• **SOURCE EXTRACT**:
Investigators have found the cockpit voice recorder of a plane that crashed during takeoff in Addison, Texas, plowing through an airplane hangar and killing all 10 people aboard, National Transportation Safety Board officials said Monday.
The recordings on the so-called black box were being downloaded and analyzed in Washington, DC, Jennifer Rodi, a senior air safety investigator with the NTSB, told reporters during a news conference. The recorder is expected to provide details of conversations between the crew and air traffic control, as well as conversations between the crew members.
“What we know at this point, the communication seemed to be completely normal,” NTSB Vice Chair Bruce Landsberg said. “We are not aware of any additional communications between the crew and air traffic control.”
Investigators are also interested in what was said between the pilot and copilot in the minutes before the Beechcraft Super King Air 350 aircraft crashed and killed them and the eight passengers aboard.
Five of the 10 victims have been identified and next of kin notified, according to the Dallas County medical examiner’s office. They have been identified as Brian Mark Ellard, 53; Stephen Lee Thelen, 58; Matthew Palmer, 27; Alice Maritato, 15, and Dylan Maritato, 13.

• **EXERCISE A**: Summarize the article on the Addison plane crash in two sentences.
• **EXERCISE B**: Write the next paragraph of the article on the Addison plane crash, picking up after its final sentence.
The data comes from a different source than the article on the Addison plane crash.

• **SOURCE MATERIAL**:
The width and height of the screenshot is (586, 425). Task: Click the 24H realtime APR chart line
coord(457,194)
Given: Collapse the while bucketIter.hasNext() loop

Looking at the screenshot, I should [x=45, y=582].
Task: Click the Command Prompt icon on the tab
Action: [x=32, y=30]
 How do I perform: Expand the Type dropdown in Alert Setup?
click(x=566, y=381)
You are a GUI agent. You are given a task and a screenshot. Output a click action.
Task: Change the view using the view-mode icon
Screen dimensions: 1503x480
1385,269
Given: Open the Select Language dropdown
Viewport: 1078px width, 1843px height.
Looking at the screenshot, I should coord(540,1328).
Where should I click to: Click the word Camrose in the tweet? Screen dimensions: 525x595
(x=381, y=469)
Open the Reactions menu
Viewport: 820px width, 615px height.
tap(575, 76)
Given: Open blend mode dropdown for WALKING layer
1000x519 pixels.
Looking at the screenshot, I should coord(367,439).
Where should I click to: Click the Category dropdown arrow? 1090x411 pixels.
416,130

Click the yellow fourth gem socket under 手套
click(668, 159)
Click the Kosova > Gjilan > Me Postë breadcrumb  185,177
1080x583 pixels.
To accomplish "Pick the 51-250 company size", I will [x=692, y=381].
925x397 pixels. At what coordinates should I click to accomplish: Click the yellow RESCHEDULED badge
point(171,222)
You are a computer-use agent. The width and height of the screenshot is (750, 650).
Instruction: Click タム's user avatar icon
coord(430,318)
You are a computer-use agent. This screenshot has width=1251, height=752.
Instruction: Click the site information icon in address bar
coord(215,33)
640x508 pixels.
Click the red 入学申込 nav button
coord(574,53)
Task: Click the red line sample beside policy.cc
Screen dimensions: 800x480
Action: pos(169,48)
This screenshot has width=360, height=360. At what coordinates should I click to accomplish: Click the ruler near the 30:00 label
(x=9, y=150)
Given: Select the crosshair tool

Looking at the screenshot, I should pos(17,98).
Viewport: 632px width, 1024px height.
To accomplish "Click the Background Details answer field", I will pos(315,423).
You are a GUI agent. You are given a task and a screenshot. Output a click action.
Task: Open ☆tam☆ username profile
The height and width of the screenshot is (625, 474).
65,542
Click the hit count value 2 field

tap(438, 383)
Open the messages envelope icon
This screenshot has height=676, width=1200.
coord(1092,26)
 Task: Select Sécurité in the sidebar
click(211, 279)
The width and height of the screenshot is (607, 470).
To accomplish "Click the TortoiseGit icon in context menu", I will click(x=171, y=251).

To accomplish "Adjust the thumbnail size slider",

• **EXERCISE RESULT A**: NTSB officials said Monday that investigators had found the cockpit voice recorder of a Beechcraft Super King Air 350 that crashed during takeoff in Addison, Texas, plowing through a hangar and killing all 10 people aboard, and that its recordings were being downloaded and analyzed in Washington, DC. Officials said communication between the crew and air traffic control seemed completely normal, and the Dallas County medical examiner's office has identified five of the victims.

• **EXERCISE RESULT B**:
The plane did not have a data recorder, Landsberg said.
The plane was scheduled to fly from Addison — about 15 miles north of Dallas — to St. Petersburg, Florida, according to investigators.
Video taken from the airport’s cameras show the plane “had gotten airborne, then veered to the left of the runway and then rolled to the left,” Landsberg said. “It was in the process of rolling left when it impacted with the hangar.”
The plane crashed through the hangar and burst into flames, according to witnesses.
A drone used by the NTSB to view the crash site showed that the debris field is contained, meaning that the major pieces of the aircraft are in one location, Rodi said.
No cause for the crash is known, but a preliminary report is expected in two weeks, Landsberg said.
Investigators will review the airplane’s maintenance records, as well as the records of the flight crew and their training, knowledge and experience with the aircraft, she said. The plane recently changed hands, and investigators will also talk with the previous owners.
Investigators will be “looking into the man, the machine and environment,” Rodi said earlier Monday of the scope of the NTSB investigation.